Video games were once derided by teachers and considered a distraction in the classroom. This feeling is shared by many parents, with around 86% of them agreeing that their kids are spending too much time gaming. While there are arguments for and against it, there’s a rising trend in the number of schools using video games as educational tools. Esports in education uses an appetite for video games to introduce youngsters to concepts like leadership, team-building, and social awareness. It’s become a useful tool for enriching STEM study, but it can also be used to support language learning and history lessons.
Esports in Early Learning
The kindergarten of today is a markedly different place than the nursery classes of yesteryear. While Montessori toys still have their place in these preschool settings, educators are waking up to the benefits of bringing video games into the classroom.
It’s predicted that coding will become a staple part of middle school syllabuses in the years to come. Most experts agree that kids can take up coding as early as age seven. However, the fundamentals of coding can be introduced to youngsters much earlier than that.
Educational games have long been used to introduce basic math and literacy concepts to preschoolers. Nowadays, they can also be used to roll out rudimentary coding principles to kids. There’s also evidence to suggest that gaming in education can improve things like memory skills and hand-eye coordination.
Esports in Higher Education
The statistics are clear – pretty much every teen plays games. In fact, some surveys suggest that as many as 86% of teens in the United States play games on consoles like the PlayStation and Xbox.

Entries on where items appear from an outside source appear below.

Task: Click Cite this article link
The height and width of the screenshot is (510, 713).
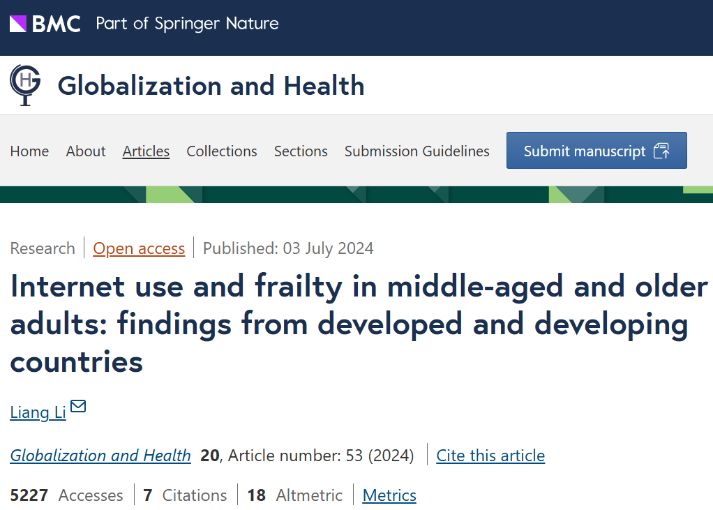Action: coord(490,456)
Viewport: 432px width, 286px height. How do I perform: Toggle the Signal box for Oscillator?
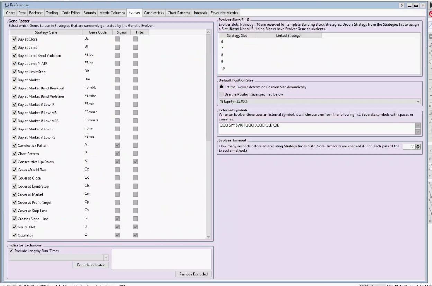click(x=117, y=235)
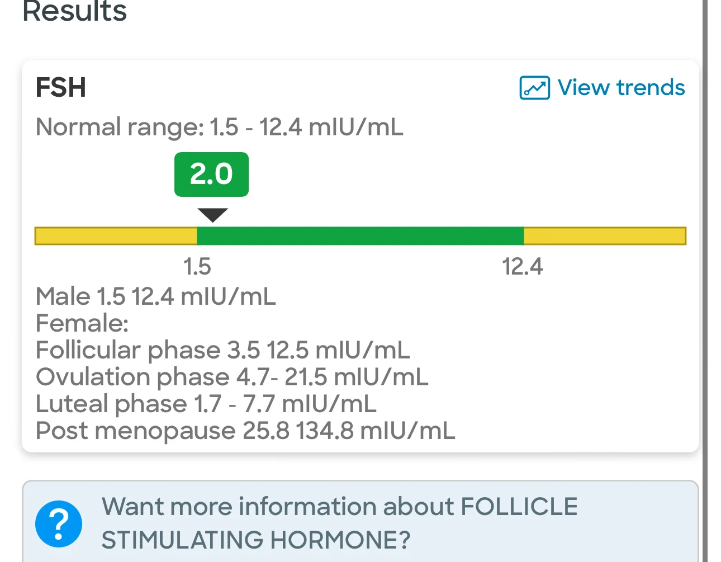Select the Normal range 1.5 - 12.4 text
This screenshot has width=721, height=562.
click(x=219, y=127)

When you factor in web-based games and mobile-only titles, that number rises to 97%.
Rather than dismiss this appetite for gaming, many high schools are encouraging amateur esports, recognizing that competitive gaming yields many of the same benefits as other extracurricular activities.
You only need to look at the Rocket League tournament schedule to see that esports represents a lucrative career prospect for gamers. In 2019, Andrea Radovanović became the youngest Rocket League professional of all time when he joined the Team Vitality roster.

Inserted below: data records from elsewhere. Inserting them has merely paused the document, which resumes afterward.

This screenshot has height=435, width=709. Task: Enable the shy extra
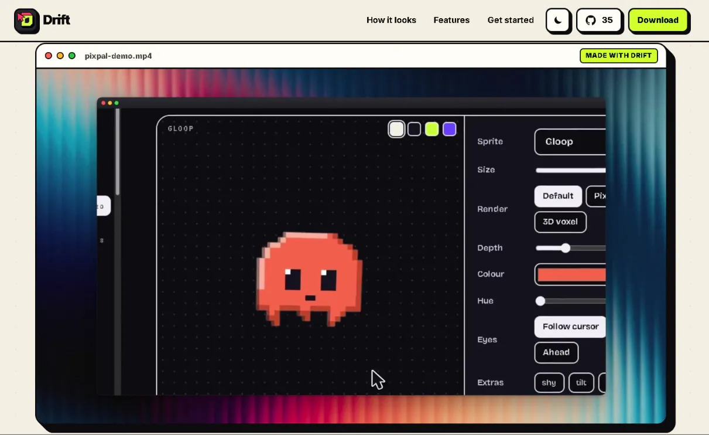pyautogui.click(x=549, y=383)
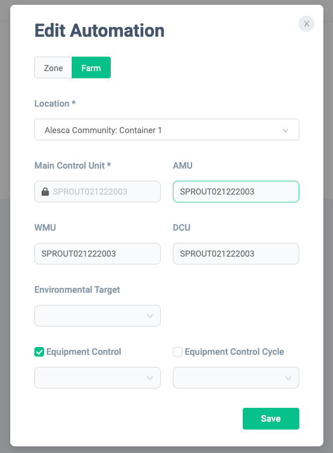Enable the Equipment Control Cycle checkbox
The height and width of the screenshot is (453, 333).
[x=178, y=352]
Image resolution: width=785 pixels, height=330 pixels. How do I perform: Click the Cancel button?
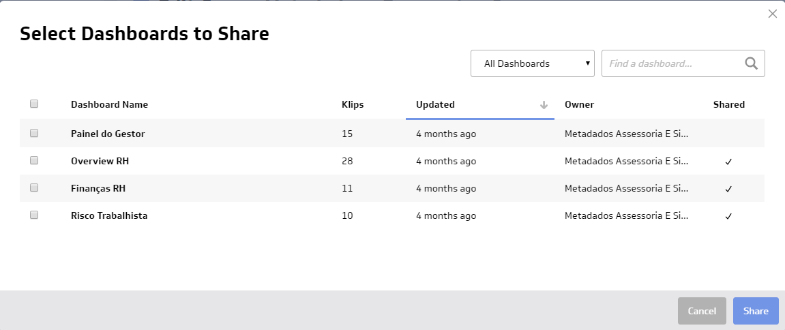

Esports programs are also on the rise in colleges and universities. In the United
States, as many as 170 different institutions are offering esports degrees. These programs prepare video game enthusiasts for an actual career in esports. They’re not just a cash grab, either. Esports scholarships are now offered alongside traditional sporting scholarships. Combined, these scholarships total more than $16 million.

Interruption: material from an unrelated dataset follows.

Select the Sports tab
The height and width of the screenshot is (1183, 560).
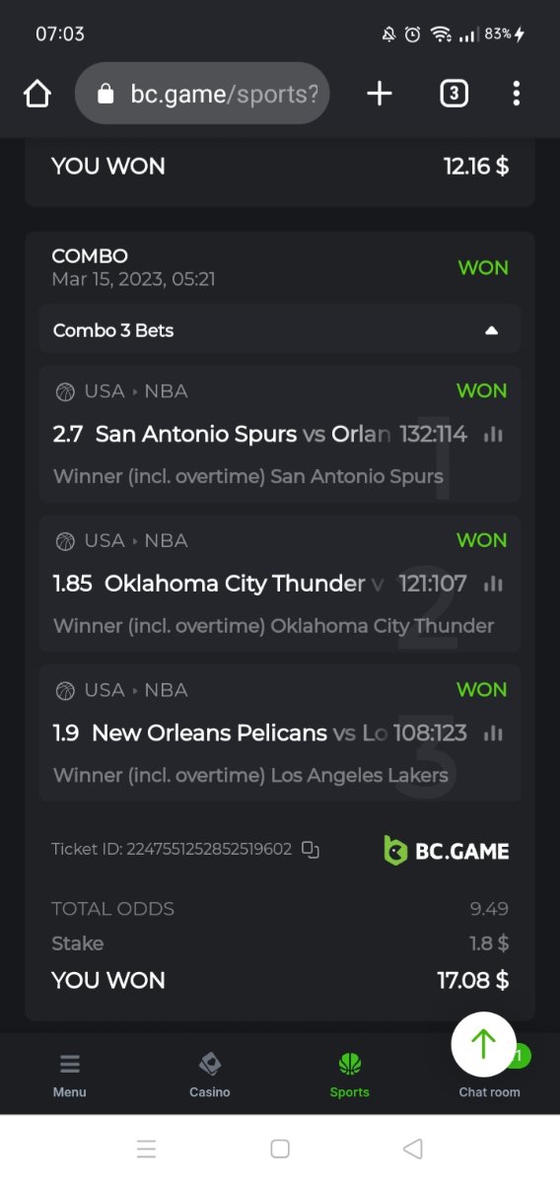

The line between esports and conventional sports is becoming increasingly blurred. Varsity esports has been around since at least 2009. Today, more than 70 colleges operate varsity esports programs. Meanwhile, the High School Esports League lets younger games get in on the action. These varsity leagues are often intertwined with esports educational programs. In 2016, the National Association of Collegiate Esports (NACE) was established, cementing the credibility of esports as a viable career path.